--- start of Working data ---
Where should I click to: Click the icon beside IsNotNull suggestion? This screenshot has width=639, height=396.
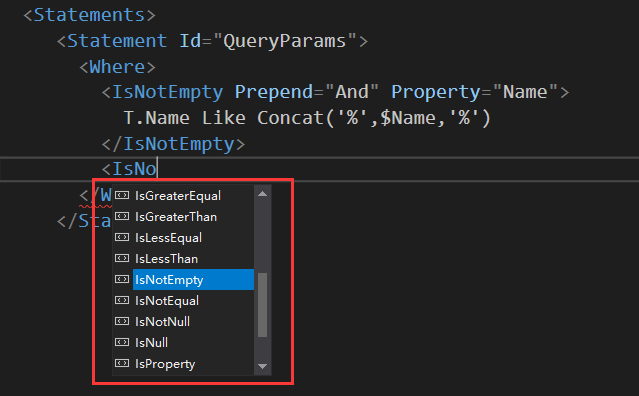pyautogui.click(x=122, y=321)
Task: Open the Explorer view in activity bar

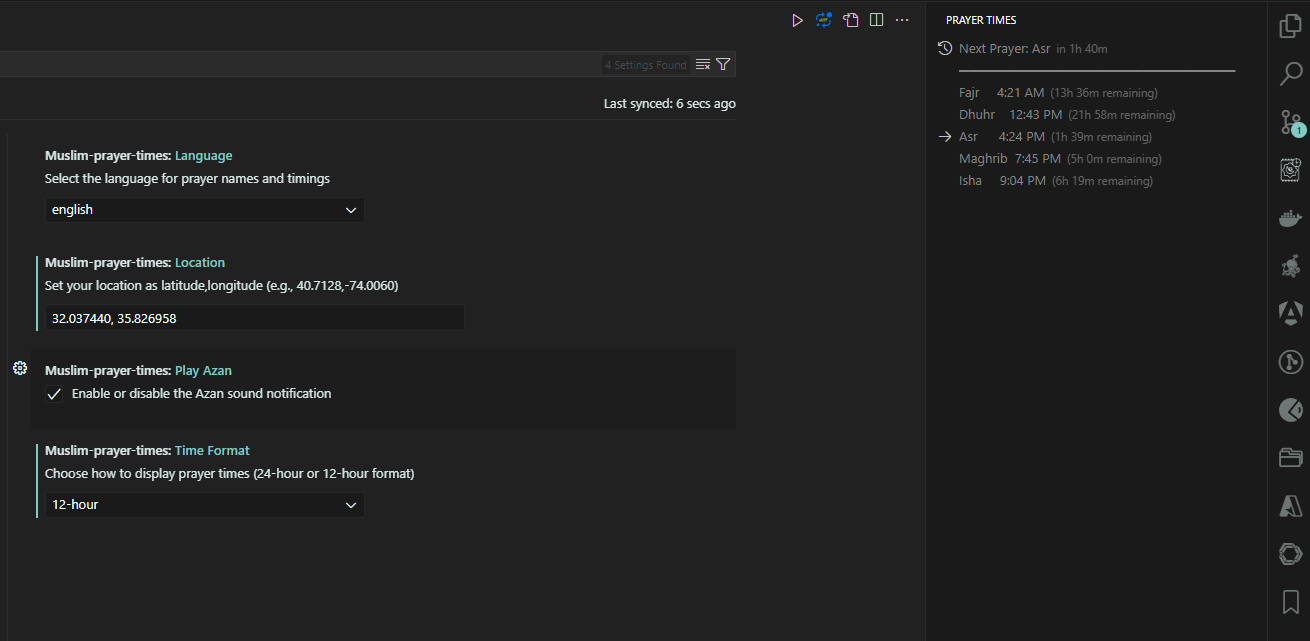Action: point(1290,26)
--- end of Working data ---
--- start of Working data ---
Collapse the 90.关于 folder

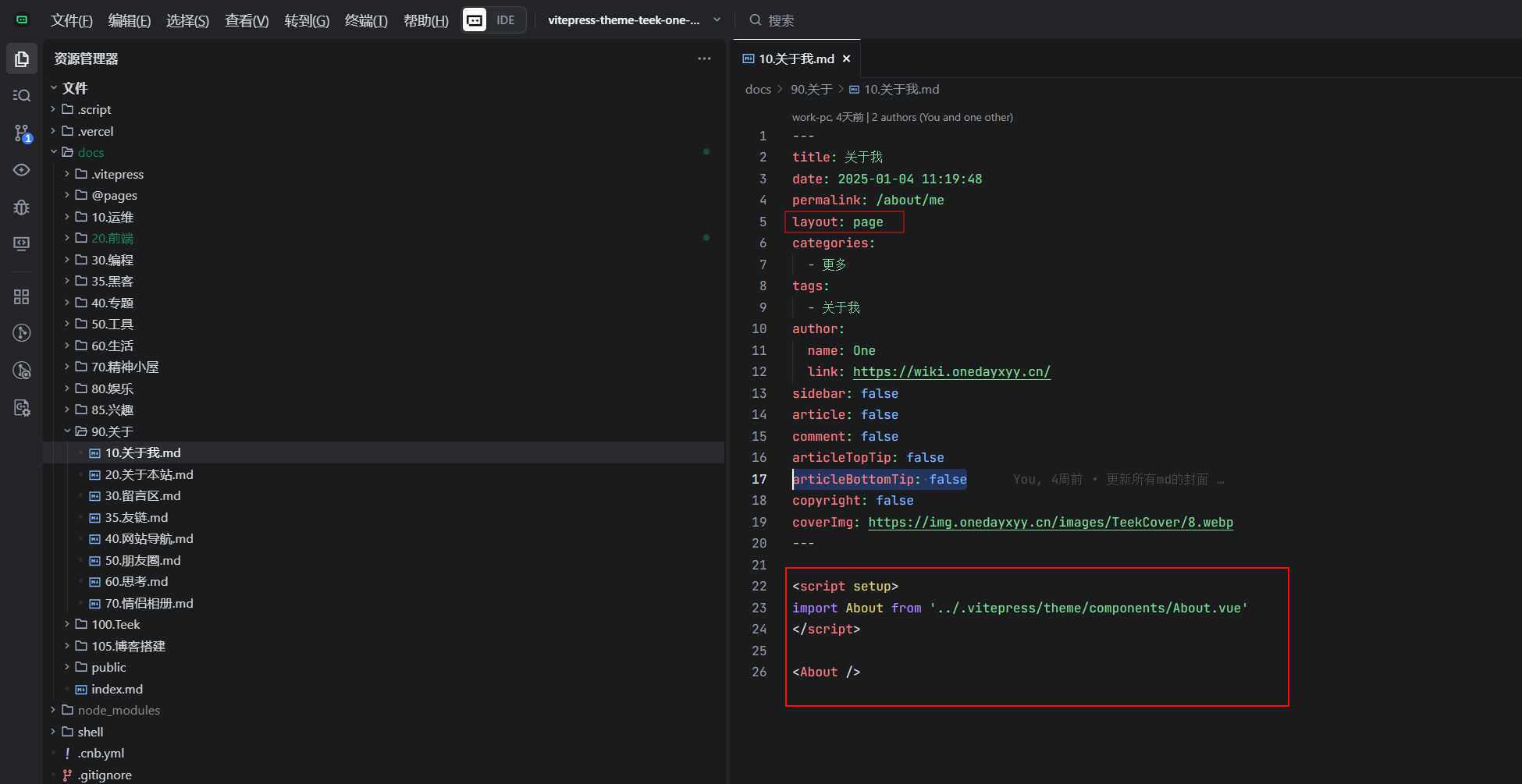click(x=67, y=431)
--- end of Working data ---
* _Description of the task_
Convert the listing, everything from the line containing "Where should I" down to the line containing "Action: point(1290,26)", into a two-column CSV with the headers instruction and response. Each entry gets one row, each field is quoted with line breaks replaced by spaces, and the pictures are omitted.

* _Task output_
instruction,response
"Where should I click to: Click the icon beside IsNotNull suggestion? This screenshot has width=639, height=396.","pyautogui.click(x=122, y=321)"
"Task: Open the Explorer view in activity bar","Action: point(1290,26)"